Unlike simple linear models, mixed models (and generalized models) cannot rely solely on the Least Squares Method (LSM) (Legendre, 1805) for estimating all their parameters. Instead, methods like the Maximum Likelihood (ML) approach (Edgeworth, 1908) are necessary. As the name suggests, ML estimates parameters by maximizing a likelihood function so that the parameter distribution best matches the observed data. The estimates are the most probable or maximum likely. However, it is essential to specify the distribution for which this maximization is performed. Interestingly, if a simple linear model (like a linear regression assuming normal distribution) is estimated using ML, the parameter estimates ($\beta$) will be identical to those obtained via LSM.

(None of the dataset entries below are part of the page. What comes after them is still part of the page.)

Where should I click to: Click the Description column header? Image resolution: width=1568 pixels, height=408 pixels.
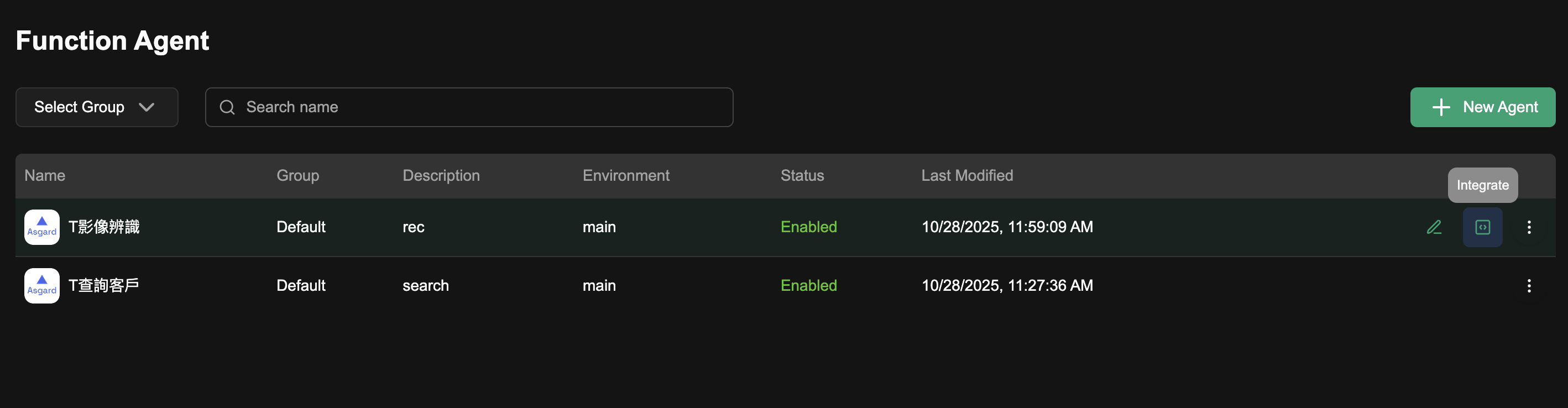(441, 175)
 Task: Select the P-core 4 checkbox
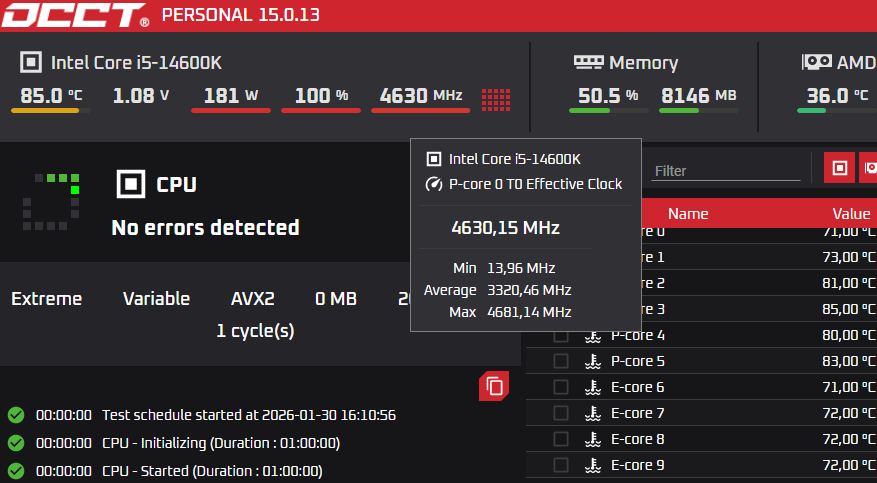tap(561, 335)
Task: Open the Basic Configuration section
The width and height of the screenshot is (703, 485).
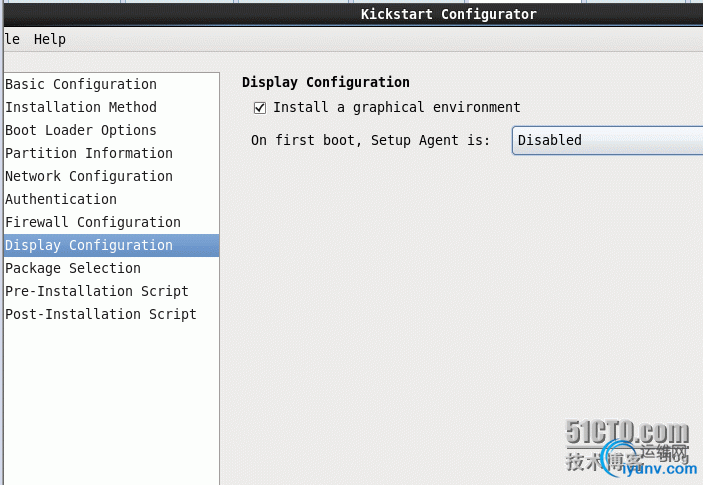Action: pyautogui.click(x=112, y=84)
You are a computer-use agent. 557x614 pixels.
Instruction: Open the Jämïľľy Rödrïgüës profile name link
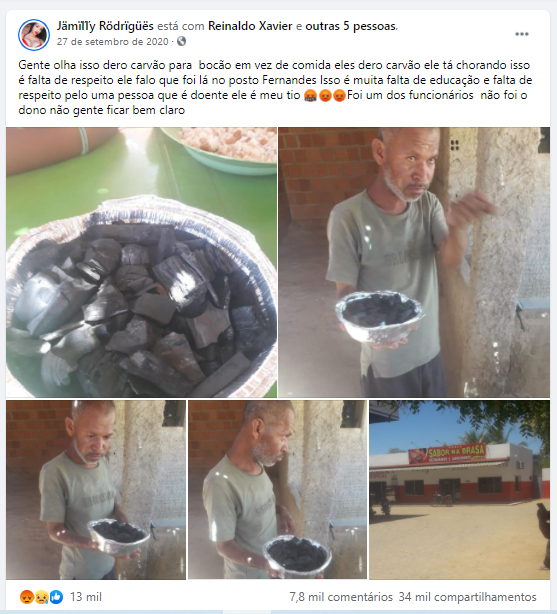tap(105, 26)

One advantage of the ML method is its flexibility. It can be used for models that do not assume a normally distributed error term. Instead, it can accommodate distributions from the Exponential Family, which includes, besides the normal distribution, the binomial, Poisson, gamma, and inverse Gaussian distributions.

However, a drawback of the ML method, especially in mixed models (even under normal distribution), is its tendency to underestimate the true variance components, particularly in small samples.

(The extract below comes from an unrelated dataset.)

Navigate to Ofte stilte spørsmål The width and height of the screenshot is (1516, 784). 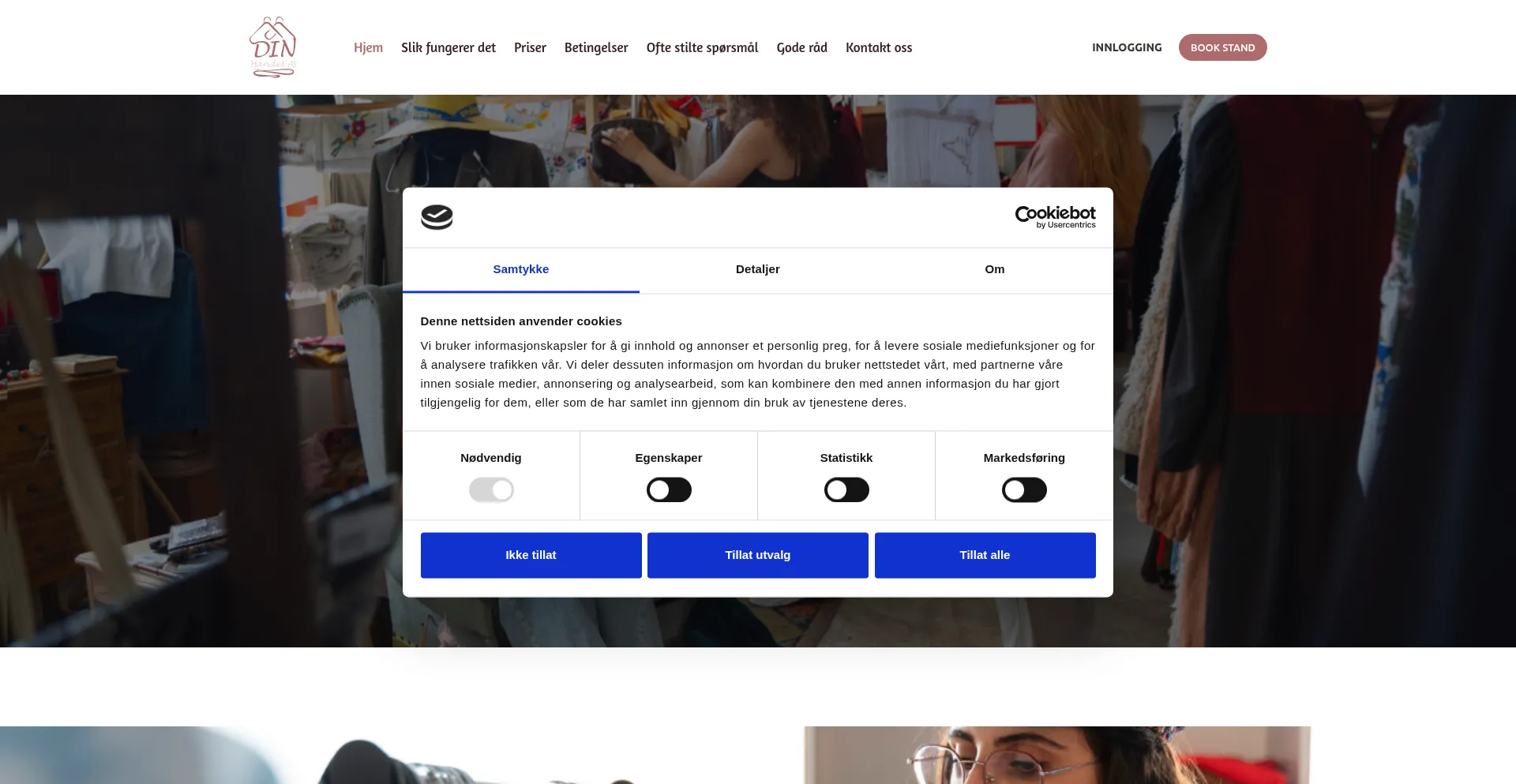(x=702, y=47)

On the other hand, the Restricted Maximum Likelihood (REML) method (Bartlett, 1937) offers an unbiased estimation of variance components. In mixed models, REML is used specifically to estimate $V$, not $\beta$. The REML estimation of $V$ is then utilized to perform an ML estimation of $\beta$. This implies that the variance components estimated via REML are independent of the fixed effects in the model.

One limitation of REML, compared to ML, is that the model fits from different models for the same dataset are only comparably valid as long as they contain the same fixed effects. In other words, the goodness of fit of various REML models should not be compared if they have different fixed effects. This limitation restricts the scope of REML in comparing model fits across different models with varying fixed effects.

TODO

Citation

BibTeX citation:

@online{schmidt2023,
  author = {Paul Schmidt},
  title = {Linear {Mixed} {Models}},
  date = {2023-12-13},
  url = {https://schmidtpaul.github.io/dsfair_quarto//ch/summaryarticles/mixedmodels.html},
  langid = {en},
  abstract = {What are random effects and linear mixed models?}
}

For attribution, please cite this work as:

Paul Schmidt. 2023. “Linear Mixed Models.” December 13, 2023. https://schmidtpaul.github.io/dsfair_quarto//ch/summaryarticles/mixedmodels.html.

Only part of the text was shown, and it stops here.